**Exercise description**
Rewrite the items starting at the line that has "You are a GUI" and stopping after the line that has "click(212, 195)", and output only those lines. Keep the requests as they are, but scale every coordinate in the answers by 1.5 and round each to a whole number, with halves rounding up.

**Data rows**
-- START --
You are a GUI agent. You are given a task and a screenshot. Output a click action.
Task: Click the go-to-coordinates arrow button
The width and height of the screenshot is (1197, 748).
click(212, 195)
-- END --
-- START --
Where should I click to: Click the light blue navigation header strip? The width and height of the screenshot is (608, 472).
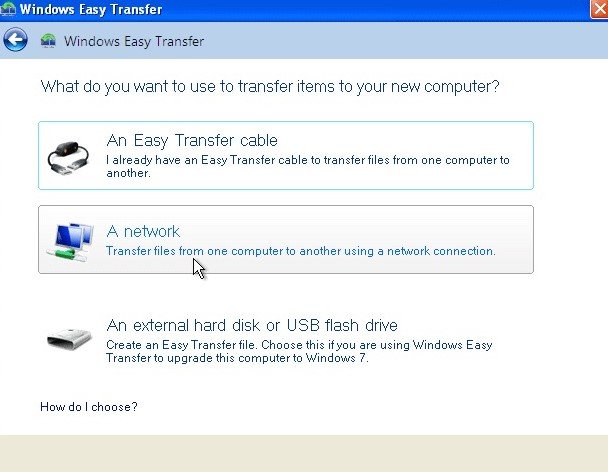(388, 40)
-- END --
**Solution to this problem**
You are a GUI agent. You are given a task and a screenshot. Output a click action.
Task: Click the go-to-coordinates arrow button
The width and height of the screenshot is (1197, 748).
click(318, 293)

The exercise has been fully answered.